_Records contained in a dataset_:
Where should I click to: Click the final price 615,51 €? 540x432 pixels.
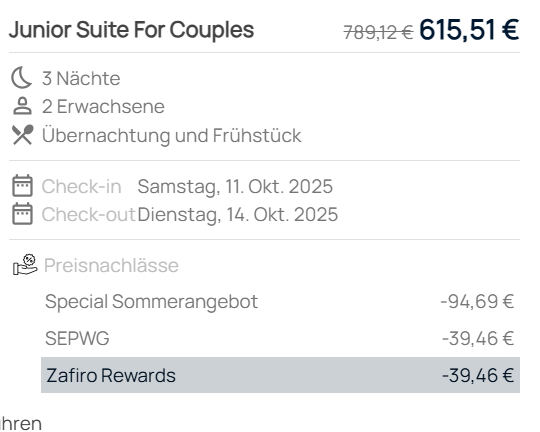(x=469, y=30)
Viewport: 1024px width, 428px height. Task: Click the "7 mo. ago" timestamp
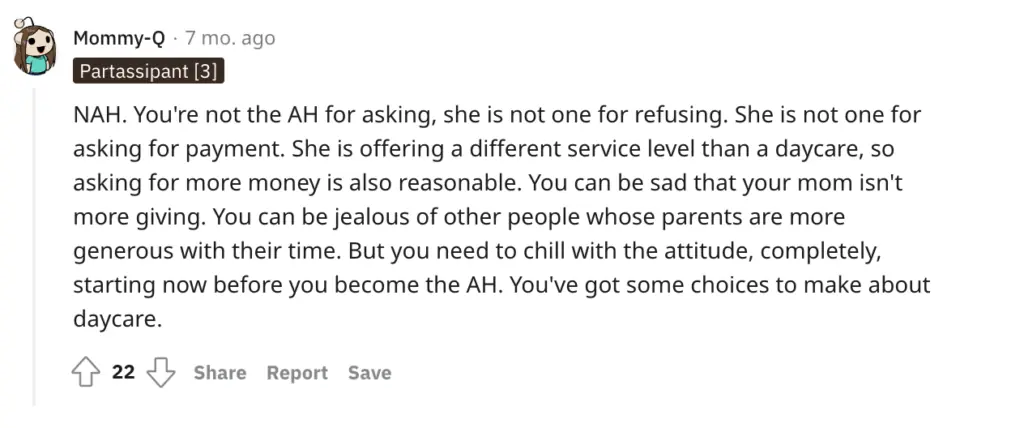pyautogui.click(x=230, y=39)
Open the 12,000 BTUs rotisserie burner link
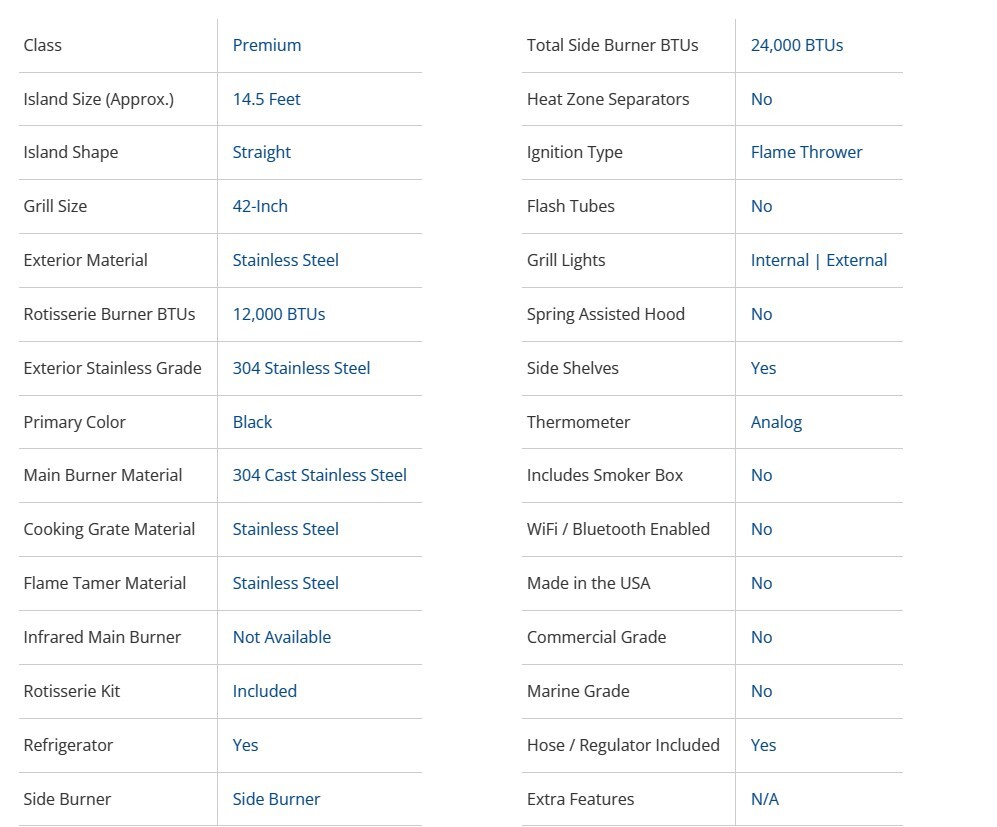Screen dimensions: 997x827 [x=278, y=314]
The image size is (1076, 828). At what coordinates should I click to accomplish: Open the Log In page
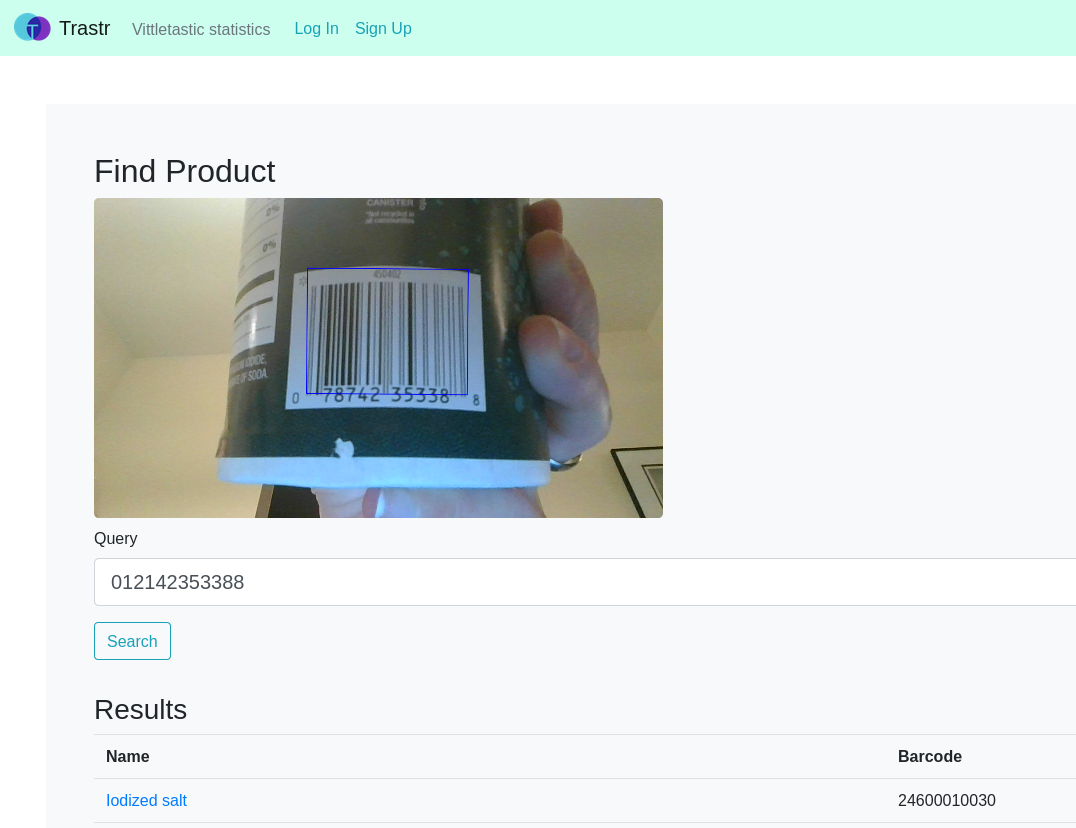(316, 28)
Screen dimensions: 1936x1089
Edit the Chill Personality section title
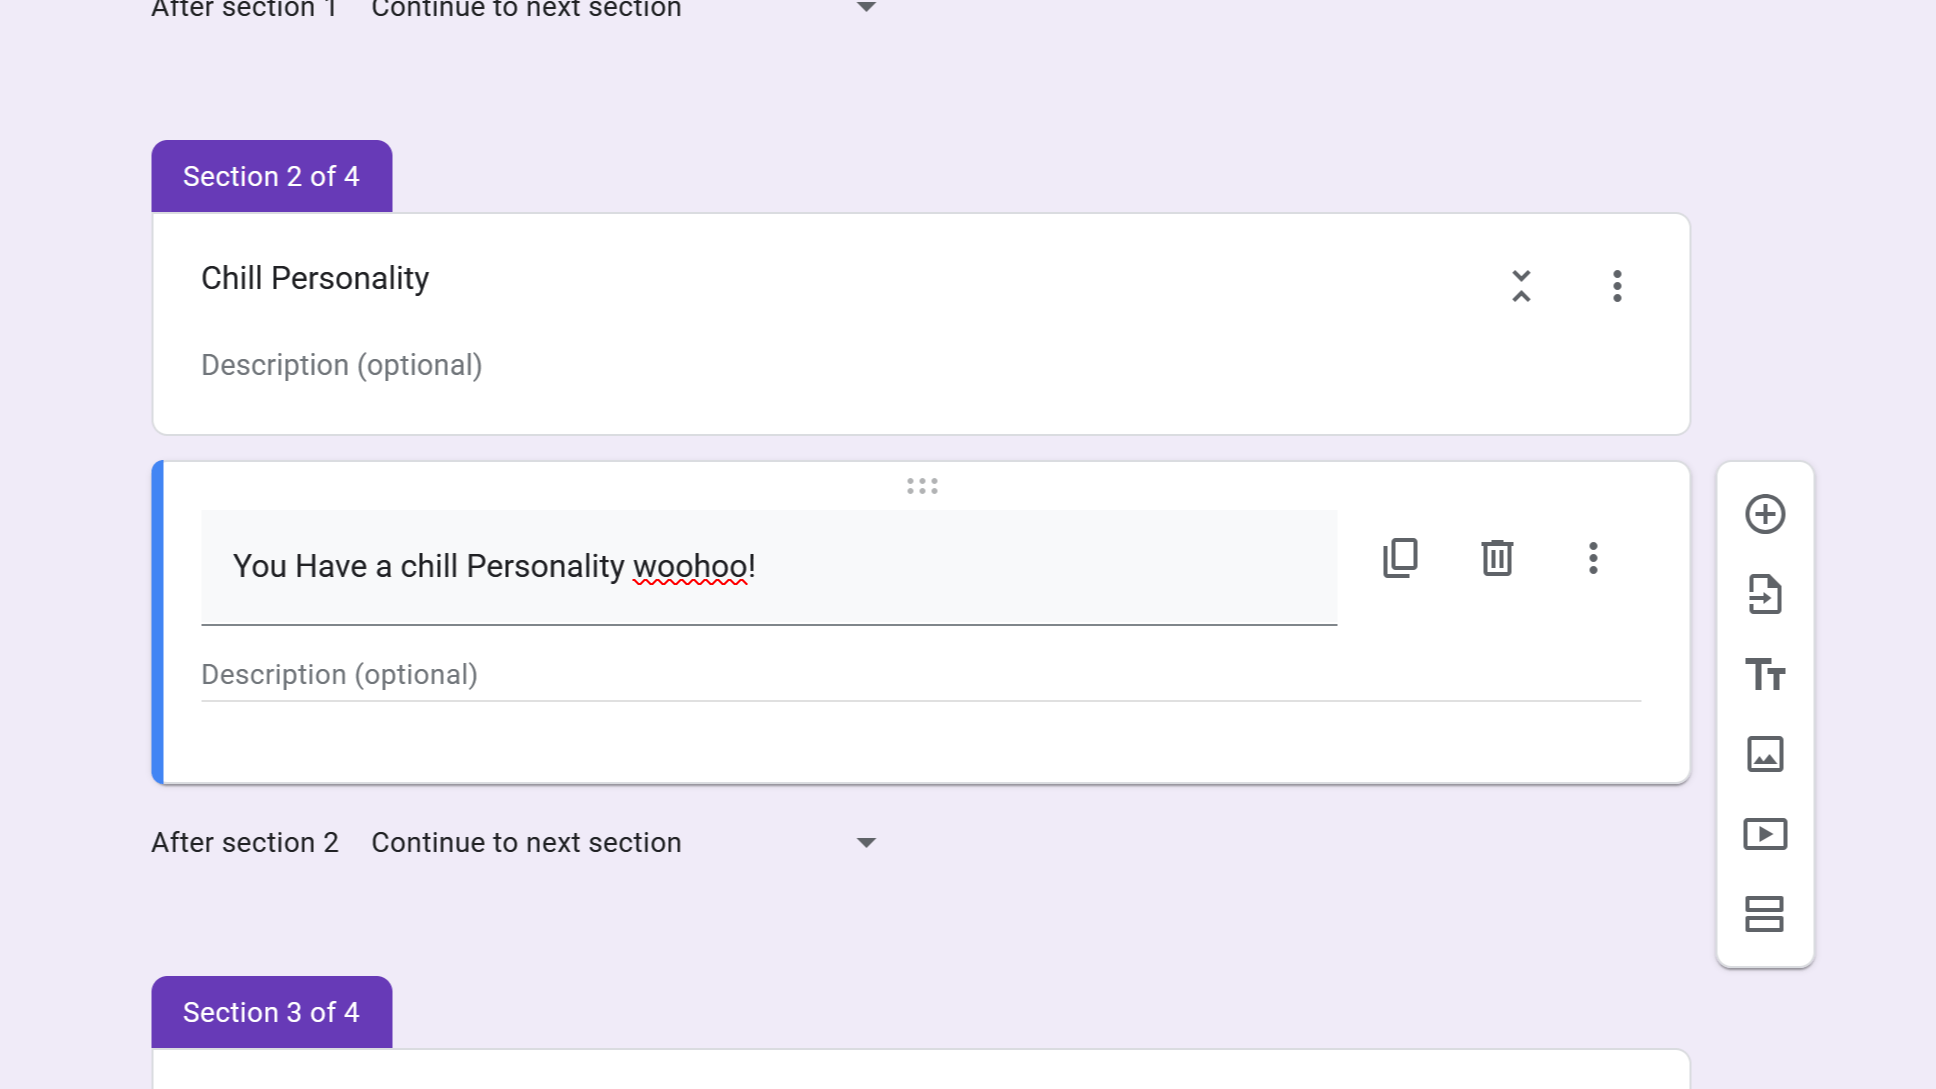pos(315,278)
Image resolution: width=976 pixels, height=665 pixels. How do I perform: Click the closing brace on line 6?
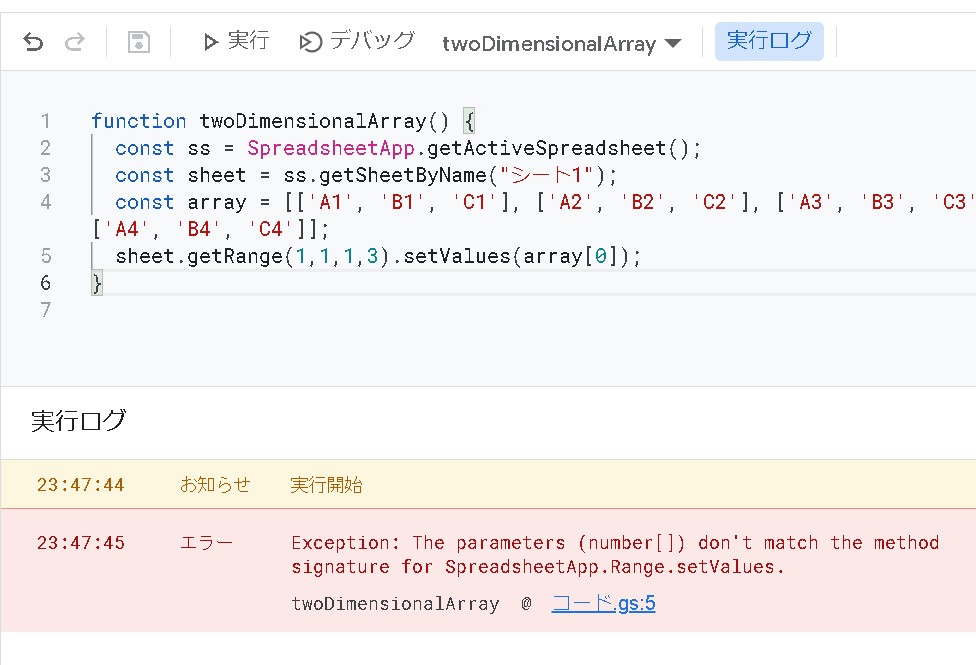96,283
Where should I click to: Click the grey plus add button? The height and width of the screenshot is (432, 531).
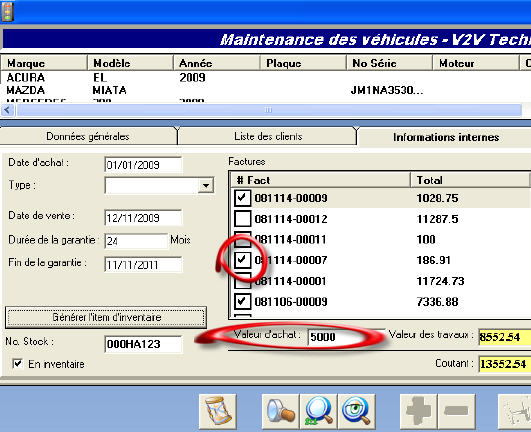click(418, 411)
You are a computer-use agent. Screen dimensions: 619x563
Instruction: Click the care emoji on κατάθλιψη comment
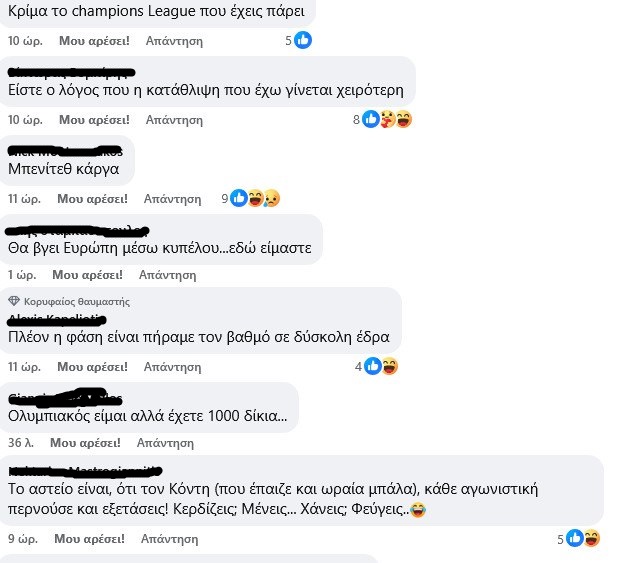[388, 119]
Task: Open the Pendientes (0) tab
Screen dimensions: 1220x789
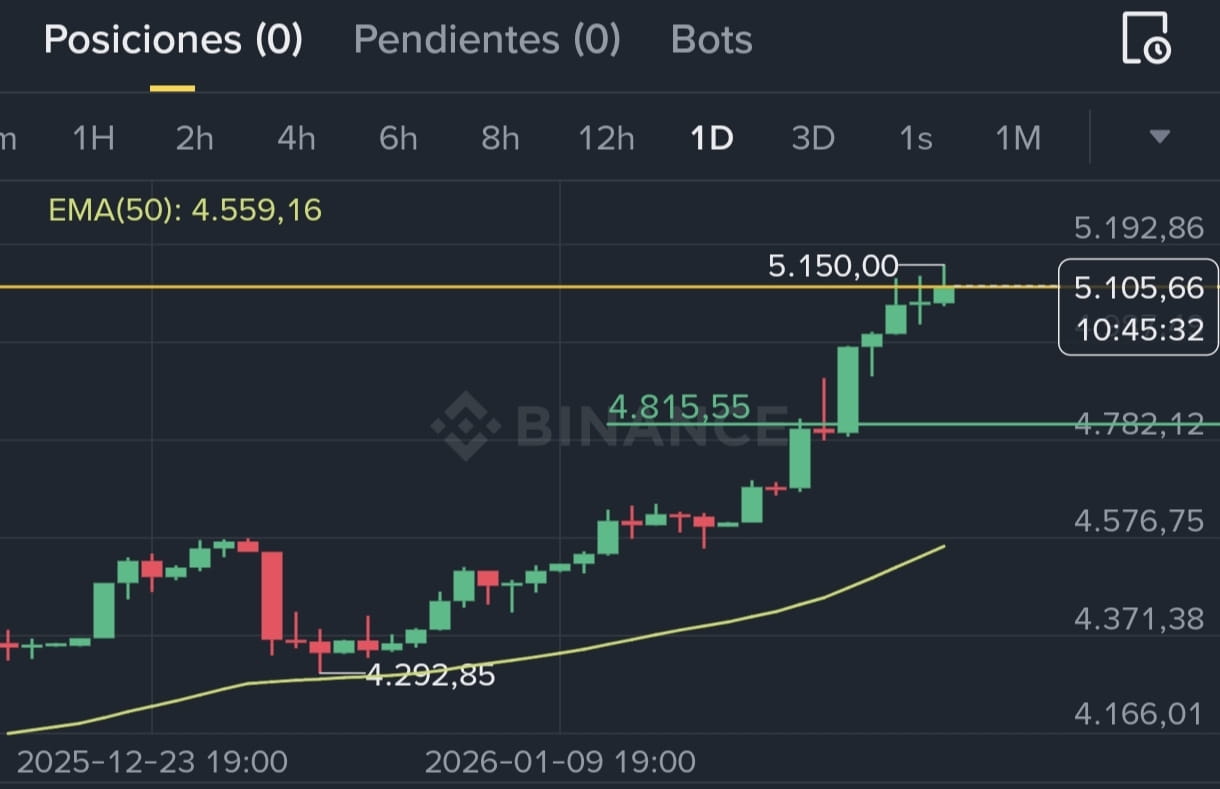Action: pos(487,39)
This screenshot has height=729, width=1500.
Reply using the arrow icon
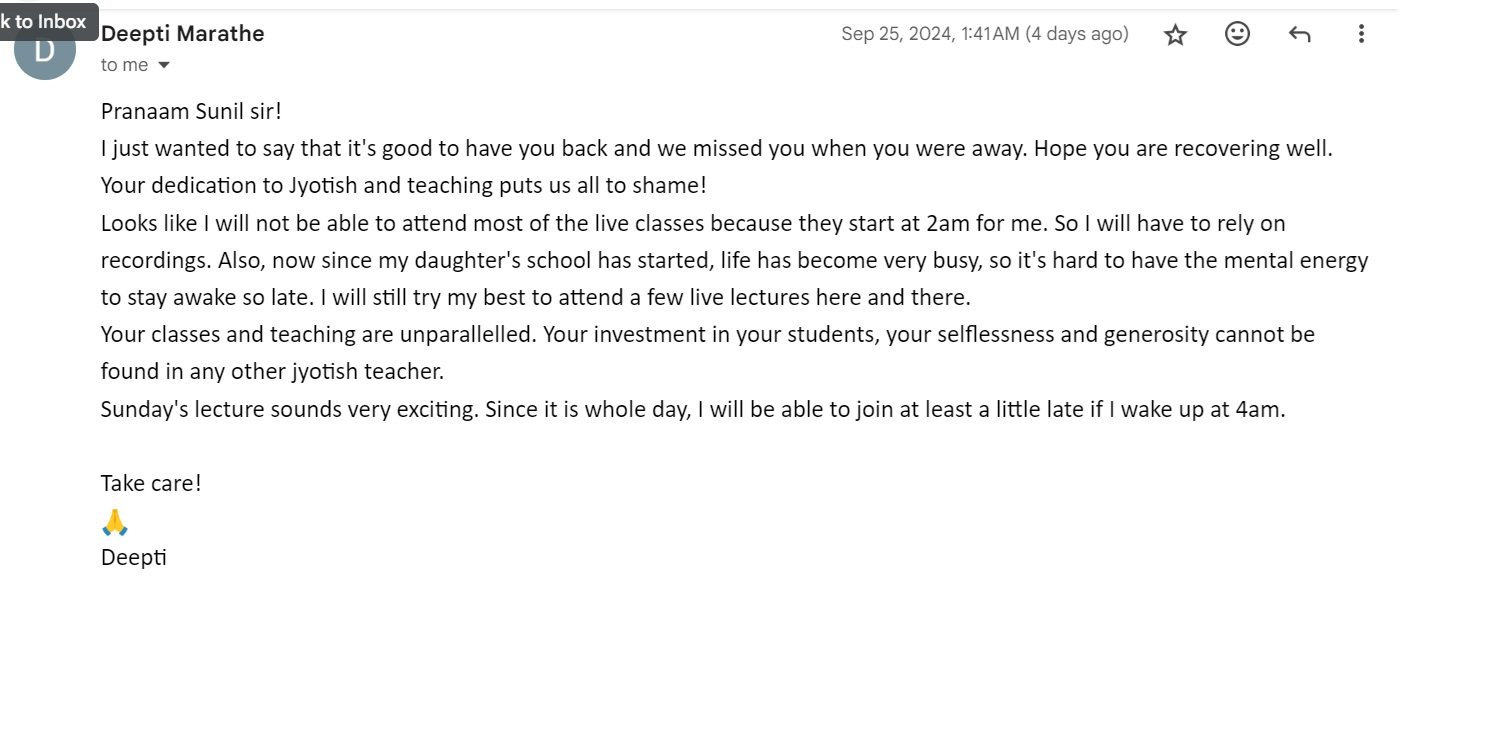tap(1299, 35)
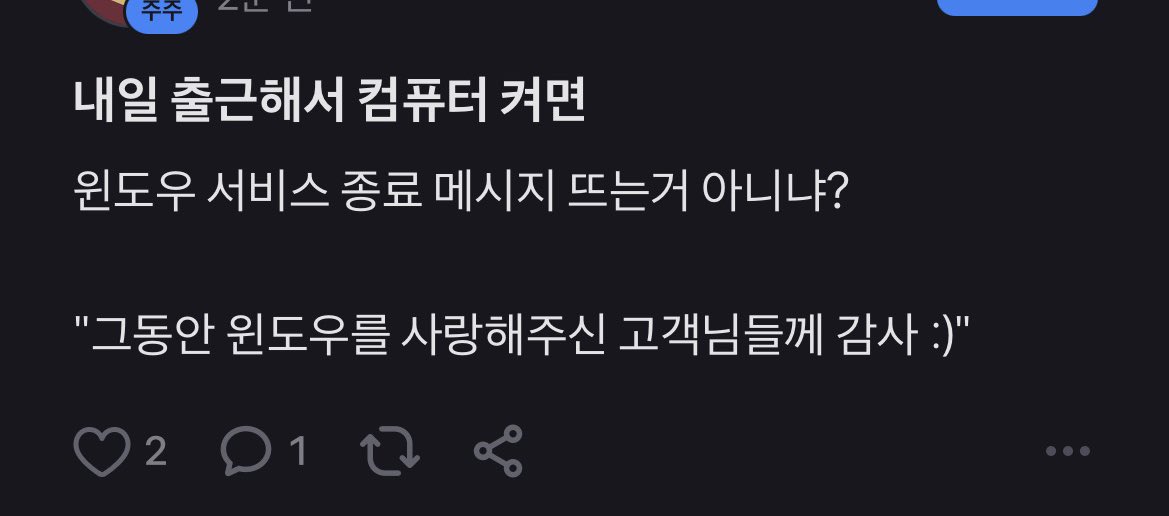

_Prompt_:
Copy every record exactly, without the pictures.

_Response below_:
Where should I click to: Click the final price 615,51 €? 540x432 pixels.
(x=469, y=30)
Viewport: 1024px width, 428px height. Task: Click the "7 mo. ago" timestamp
pyautogui.click(x=230, y=39)
Open the 12,000 BTUs rotisserie burner link
Screen dimensions: 997x827 [x=278, y=314]
The image size is (1076, 828). At what coordinates should I click to accomplish: Open the Log In page
(316, 28)
Screen dimensions: 1936x1089
Edit the Chill Personality section title
pos(315,278)
Image resolution: width=976 pixels, height=665 pixels. How do I perform: Click the closing brace on line 6?
96,283
Where should I click to: Click the grey plus add button? The height and width of the screenshot is (432, 531).
click(418, 411)
You are a computer-use agent. Screen dimensions: 619x563
Instruction: Click the care emoji on κατάθλιψη comment
[388, 119]
Task: Open the Pendientes (0) tab
Screen dimensions: 1220x789
Action: pos(487,39)
This screenshot has height=729, width=1500.
Reply using the arrow icon
tap(1299, 35)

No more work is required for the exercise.